» **Task description**: Substitute "Locate" for "Find the location of" in the stretch of lines from the one containing "has height=527, width=551." through the one containing "coordinates (70, 184).", and write out only those lines with nothing else altered.

[Data records]
◆ ◆ ◆ ◆ ◆
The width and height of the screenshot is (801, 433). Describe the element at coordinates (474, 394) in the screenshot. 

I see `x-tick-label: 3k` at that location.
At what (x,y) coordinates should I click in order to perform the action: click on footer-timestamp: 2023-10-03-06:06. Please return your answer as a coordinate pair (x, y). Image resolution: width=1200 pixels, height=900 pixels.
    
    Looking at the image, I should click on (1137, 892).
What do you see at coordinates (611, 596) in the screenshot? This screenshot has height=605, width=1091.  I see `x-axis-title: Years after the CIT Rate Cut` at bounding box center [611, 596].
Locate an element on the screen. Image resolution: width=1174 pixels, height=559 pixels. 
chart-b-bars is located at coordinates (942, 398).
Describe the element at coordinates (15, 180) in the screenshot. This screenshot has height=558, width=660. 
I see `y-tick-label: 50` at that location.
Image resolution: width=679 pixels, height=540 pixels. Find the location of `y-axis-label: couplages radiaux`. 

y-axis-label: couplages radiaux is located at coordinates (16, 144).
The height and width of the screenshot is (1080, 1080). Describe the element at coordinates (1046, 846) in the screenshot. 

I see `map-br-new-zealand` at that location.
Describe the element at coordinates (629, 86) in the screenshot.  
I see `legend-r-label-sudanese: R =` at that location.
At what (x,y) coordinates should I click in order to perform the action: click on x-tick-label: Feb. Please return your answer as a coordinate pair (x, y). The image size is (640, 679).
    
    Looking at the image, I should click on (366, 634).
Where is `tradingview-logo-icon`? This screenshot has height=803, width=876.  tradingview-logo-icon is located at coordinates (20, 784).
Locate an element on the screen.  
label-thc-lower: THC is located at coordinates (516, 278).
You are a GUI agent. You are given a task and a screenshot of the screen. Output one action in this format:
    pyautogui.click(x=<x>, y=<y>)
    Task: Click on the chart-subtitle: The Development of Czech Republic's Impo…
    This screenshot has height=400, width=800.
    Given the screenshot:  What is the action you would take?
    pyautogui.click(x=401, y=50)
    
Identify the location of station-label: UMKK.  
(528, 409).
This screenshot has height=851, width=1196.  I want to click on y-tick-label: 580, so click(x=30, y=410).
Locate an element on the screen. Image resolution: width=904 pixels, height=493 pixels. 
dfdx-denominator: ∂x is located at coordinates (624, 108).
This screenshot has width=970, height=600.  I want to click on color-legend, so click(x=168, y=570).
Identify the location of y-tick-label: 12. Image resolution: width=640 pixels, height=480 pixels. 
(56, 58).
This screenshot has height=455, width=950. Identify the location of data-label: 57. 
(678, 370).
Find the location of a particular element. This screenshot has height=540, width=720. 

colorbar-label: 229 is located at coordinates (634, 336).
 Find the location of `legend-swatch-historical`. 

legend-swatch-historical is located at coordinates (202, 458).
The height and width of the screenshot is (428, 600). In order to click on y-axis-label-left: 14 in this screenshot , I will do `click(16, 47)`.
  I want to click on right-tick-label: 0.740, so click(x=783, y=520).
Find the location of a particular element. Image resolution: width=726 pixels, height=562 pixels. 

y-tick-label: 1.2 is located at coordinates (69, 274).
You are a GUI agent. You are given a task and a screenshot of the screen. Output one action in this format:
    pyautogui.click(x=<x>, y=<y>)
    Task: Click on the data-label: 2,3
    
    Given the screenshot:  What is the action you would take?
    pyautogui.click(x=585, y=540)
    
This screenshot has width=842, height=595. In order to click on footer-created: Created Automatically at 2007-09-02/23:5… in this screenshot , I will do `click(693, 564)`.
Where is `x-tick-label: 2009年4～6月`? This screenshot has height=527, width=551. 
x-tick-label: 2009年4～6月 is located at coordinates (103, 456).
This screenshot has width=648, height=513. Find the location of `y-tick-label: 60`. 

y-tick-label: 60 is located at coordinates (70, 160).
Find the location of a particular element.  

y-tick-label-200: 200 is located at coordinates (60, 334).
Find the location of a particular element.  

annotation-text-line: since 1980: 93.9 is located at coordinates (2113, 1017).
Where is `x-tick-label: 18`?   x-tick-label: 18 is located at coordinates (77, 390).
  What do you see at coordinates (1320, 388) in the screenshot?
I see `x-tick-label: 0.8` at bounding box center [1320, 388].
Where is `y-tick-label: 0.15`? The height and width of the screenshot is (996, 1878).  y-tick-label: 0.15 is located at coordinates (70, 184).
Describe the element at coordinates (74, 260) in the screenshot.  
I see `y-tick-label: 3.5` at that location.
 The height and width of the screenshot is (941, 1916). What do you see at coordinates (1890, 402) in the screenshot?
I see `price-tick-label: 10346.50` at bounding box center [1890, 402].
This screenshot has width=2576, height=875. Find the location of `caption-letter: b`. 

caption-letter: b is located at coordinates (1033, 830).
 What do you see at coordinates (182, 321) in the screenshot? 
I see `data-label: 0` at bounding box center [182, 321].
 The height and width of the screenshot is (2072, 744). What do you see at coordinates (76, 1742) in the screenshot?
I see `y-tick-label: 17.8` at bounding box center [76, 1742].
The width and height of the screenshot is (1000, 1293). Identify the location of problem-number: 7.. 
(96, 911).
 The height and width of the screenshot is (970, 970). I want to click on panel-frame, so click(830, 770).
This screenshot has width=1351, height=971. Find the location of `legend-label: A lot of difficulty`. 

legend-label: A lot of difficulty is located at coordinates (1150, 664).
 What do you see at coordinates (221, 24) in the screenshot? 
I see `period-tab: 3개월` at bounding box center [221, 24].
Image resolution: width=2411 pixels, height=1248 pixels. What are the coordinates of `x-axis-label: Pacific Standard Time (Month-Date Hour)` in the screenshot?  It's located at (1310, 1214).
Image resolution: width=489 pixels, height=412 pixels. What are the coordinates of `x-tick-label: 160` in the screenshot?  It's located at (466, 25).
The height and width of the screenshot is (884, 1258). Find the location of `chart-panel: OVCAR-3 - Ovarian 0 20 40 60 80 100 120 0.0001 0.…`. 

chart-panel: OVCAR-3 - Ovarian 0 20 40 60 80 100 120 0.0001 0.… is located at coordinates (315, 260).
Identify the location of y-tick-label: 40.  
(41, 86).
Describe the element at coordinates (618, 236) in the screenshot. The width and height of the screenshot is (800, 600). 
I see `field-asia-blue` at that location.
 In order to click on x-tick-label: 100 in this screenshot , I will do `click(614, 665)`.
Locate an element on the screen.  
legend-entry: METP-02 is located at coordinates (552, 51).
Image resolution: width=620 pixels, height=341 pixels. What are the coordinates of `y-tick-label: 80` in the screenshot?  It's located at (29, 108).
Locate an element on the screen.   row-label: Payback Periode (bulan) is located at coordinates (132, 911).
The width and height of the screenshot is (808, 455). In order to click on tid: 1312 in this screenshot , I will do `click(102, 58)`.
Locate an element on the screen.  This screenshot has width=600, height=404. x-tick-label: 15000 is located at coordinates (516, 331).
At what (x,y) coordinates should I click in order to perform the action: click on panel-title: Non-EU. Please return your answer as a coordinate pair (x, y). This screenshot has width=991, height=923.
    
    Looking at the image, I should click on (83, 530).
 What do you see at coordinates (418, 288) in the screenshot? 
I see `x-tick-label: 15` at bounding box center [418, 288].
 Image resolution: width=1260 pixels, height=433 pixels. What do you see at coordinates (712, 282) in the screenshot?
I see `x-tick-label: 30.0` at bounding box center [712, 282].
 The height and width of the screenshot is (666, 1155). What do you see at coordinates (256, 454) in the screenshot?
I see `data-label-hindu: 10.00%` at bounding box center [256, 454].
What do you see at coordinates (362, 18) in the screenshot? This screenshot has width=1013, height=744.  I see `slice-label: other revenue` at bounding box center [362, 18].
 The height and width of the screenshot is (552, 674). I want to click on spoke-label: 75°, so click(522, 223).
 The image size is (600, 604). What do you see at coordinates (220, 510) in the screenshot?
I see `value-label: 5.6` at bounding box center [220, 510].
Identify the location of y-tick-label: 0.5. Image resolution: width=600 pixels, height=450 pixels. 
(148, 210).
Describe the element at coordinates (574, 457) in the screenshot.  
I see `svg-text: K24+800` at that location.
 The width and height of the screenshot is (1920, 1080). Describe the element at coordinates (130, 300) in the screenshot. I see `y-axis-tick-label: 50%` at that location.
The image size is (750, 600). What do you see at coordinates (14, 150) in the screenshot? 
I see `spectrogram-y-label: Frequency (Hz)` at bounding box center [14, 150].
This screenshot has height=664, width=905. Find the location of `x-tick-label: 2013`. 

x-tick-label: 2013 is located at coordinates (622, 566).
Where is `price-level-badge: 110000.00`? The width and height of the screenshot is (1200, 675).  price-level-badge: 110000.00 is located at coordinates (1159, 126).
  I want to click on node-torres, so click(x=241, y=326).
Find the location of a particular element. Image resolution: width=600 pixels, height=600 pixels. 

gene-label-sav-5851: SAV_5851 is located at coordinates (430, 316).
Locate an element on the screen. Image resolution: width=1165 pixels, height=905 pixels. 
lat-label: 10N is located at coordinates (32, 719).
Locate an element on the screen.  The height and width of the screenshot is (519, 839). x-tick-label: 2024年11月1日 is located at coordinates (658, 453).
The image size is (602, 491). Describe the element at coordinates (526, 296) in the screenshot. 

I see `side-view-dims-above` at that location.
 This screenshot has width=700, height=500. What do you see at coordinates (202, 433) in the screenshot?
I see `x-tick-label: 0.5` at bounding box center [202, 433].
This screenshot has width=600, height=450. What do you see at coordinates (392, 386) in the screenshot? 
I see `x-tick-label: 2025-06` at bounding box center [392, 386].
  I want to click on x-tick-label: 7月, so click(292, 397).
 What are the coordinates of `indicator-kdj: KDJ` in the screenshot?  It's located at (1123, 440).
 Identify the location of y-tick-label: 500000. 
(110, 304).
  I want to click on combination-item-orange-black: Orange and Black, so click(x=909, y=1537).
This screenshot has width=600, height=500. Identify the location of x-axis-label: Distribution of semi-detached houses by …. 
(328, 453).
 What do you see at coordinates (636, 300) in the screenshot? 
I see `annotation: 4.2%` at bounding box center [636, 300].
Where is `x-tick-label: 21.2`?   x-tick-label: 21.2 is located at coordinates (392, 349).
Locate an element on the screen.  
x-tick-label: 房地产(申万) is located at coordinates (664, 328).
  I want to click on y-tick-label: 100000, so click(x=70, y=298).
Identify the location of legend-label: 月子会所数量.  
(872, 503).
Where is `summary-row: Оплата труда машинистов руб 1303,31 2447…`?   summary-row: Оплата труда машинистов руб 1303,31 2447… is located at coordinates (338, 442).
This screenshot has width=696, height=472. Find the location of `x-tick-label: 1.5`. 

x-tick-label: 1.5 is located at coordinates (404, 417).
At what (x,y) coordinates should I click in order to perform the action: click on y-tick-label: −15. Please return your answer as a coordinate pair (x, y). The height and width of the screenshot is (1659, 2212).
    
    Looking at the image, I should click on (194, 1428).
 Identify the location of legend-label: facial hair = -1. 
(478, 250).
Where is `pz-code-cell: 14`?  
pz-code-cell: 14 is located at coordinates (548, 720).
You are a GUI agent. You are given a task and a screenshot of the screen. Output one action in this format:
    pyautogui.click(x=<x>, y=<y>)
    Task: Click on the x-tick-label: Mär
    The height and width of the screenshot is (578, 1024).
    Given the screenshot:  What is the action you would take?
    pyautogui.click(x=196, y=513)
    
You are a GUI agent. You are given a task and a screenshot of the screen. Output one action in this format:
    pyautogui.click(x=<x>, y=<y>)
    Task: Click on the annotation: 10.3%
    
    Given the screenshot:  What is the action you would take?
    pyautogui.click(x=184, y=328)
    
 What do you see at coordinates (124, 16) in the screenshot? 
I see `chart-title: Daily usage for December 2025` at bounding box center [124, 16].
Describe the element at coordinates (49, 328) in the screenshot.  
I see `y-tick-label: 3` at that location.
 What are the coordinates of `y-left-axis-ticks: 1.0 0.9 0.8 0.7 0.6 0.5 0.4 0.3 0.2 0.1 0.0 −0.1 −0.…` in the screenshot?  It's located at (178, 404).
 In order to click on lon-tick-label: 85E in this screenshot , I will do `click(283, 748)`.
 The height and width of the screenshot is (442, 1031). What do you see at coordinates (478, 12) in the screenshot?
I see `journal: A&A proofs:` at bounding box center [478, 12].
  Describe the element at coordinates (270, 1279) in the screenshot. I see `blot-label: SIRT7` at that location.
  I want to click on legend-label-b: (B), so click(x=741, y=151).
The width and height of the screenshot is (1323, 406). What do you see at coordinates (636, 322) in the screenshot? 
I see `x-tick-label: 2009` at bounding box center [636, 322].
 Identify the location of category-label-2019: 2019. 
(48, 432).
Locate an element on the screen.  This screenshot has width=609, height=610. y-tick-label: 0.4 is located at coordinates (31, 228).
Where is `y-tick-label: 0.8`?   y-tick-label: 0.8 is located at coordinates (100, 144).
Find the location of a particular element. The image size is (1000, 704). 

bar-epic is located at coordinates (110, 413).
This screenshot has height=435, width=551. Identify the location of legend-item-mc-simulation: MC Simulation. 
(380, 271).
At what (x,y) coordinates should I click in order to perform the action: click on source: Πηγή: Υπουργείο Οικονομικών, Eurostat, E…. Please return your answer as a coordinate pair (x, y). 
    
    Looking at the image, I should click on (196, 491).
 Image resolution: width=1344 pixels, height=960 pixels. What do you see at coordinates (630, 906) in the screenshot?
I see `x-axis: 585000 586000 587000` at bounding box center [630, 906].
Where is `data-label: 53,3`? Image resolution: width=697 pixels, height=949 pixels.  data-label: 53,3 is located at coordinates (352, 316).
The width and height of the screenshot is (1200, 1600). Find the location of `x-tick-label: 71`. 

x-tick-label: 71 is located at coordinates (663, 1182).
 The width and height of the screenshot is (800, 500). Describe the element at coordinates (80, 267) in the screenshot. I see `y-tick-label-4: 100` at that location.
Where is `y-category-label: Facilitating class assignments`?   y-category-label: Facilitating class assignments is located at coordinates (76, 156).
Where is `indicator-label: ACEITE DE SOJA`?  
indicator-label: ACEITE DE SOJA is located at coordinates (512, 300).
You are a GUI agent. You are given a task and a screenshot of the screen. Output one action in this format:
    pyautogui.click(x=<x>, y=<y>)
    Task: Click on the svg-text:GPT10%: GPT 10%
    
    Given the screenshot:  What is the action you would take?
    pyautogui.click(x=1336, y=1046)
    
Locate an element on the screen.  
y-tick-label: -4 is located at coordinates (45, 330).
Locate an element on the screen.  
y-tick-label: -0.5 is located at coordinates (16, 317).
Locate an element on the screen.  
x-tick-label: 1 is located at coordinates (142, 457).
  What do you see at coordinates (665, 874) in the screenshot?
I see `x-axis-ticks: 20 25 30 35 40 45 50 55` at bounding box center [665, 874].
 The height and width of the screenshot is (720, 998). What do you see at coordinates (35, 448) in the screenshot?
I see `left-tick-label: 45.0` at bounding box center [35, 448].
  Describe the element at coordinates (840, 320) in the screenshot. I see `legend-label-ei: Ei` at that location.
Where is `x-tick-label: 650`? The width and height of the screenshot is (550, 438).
◆ ◆ ◆ ◆ ◆
» **Problem solution**:
Where is `x-tick-label: 2009年4～6月`? This screenshot has height=527, width=551. 
x-tick-label: 2009年4～6月 is located at coordinates (103, 456).
This screenshot has width=648, height=513. Locate `y-tick-label: 60`. 

y-tick-label: 60 is located at coordinates (70, 160).
Locate a particular element.  

y-tick-label-200: 200 is located at coordinates (60, 334).
Locate a particular element.  

annotation-text-line: since 1980: 93.9 is located at coordinates (2113, 1017).
Where is `x-tick-label: 18`?   x-tick-label: 18 is located at coordinates (77, 390).
  What do you see at coordinates (1320, 388) in the screenshot?
I see `x-tick-label: 0.8` at bounding box center [1320, 388].
Where is `y-tick-label: 0.15`? The height and width of the screenshot is (996, 1878).  y-tick-label: 0.15 is located at coordinates (70, 184).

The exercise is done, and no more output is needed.